Alison Jones: It’s getting harder and harder, I imagine, to be that animal.
David Roche: Yeah, I would think so.
Alison Jones: And it’s interesting as well, when you talk about the self publishing thing and how massively successful that be. There’s an almost a horrid Catch-22 developing whereby, if you’re big enough for a publisher to be interested in you, you’re big enough not to need a publisher.
David Roche: Yeah, sure, and obviously the publishers will be swimming around like sharks, and the old days of getting an intern to rummage through the slush pile to try and find the next JK Rowling, why not look at authors who have already built a fan base, have shown they can sell books, and, even more importantly, have demonstrated that they are brilliant self publicists.
Alison Jones: Absolutely, because that just reduces the risk for publisher massively, doesn’t it? And there’s a parallel to do with music as well, isn’t there? Which I know is something from your background. The bands who are not just sitting around sending tracks off in the hope of being picked up by a label, but they’re actually doing their stuff, getting their followers, and that puts them in a very different position.
David Roche: As an ex retailer, I’m delighted that they’re doing it that way. I mean, the number of places you used to go where someone would try and slip a cassette in, all those years ago, or a CD into your pocket, going, “My son’s just recorded an album,” in the same way as, “I’ve just written a book.”

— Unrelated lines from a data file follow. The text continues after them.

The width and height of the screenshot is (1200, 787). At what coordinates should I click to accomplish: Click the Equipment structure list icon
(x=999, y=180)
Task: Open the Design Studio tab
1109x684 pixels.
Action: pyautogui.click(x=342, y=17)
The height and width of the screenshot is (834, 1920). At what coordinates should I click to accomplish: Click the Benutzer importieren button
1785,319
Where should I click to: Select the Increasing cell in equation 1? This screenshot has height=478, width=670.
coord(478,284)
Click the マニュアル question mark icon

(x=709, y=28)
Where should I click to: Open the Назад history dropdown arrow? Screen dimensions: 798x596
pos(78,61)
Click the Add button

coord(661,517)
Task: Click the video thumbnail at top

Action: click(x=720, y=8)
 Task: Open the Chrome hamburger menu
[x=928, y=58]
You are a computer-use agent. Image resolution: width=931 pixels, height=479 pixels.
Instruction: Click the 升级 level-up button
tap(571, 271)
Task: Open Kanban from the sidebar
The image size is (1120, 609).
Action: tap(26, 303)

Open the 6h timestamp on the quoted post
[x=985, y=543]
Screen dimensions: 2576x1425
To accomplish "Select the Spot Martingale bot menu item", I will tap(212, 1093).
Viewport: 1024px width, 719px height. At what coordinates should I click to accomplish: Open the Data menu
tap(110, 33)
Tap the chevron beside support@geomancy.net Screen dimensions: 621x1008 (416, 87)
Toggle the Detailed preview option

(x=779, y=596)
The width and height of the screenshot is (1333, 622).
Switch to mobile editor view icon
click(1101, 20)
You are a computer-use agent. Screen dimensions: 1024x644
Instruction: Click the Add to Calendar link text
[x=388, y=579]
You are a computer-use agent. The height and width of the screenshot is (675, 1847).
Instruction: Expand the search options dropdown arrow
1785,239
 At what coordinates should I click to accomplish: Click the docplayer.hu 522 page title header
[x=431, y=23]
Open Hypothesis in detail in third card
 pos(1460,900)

Alison Jones: “Here’s my manuscript.”
David Roche: I know, I know, I know, but I eventually hit on the best answer for that: “Look, if your granny kitted you a nice jumper, would you go into Marks and Spencer’s, and go, ‘Look, I think this is a really good idea for you to mass produce and try and sell in all your stores?'” I mean, the chances of that happening are quite slim. So self publishing, you’ve got to work hard to build your audience, because you’re unlikely to get into those retail areas. Music, I think, for me, the difference is in the content and nature of sampling across the two industries has made publishing more, I mean, certainly in the subscription model. Reading’s not the same as having some tunes on in the background, it’s a primary activity, and it’s certainly more difficult to tell after five seconds of sampling whether is the single bad, or a novel is for you or not.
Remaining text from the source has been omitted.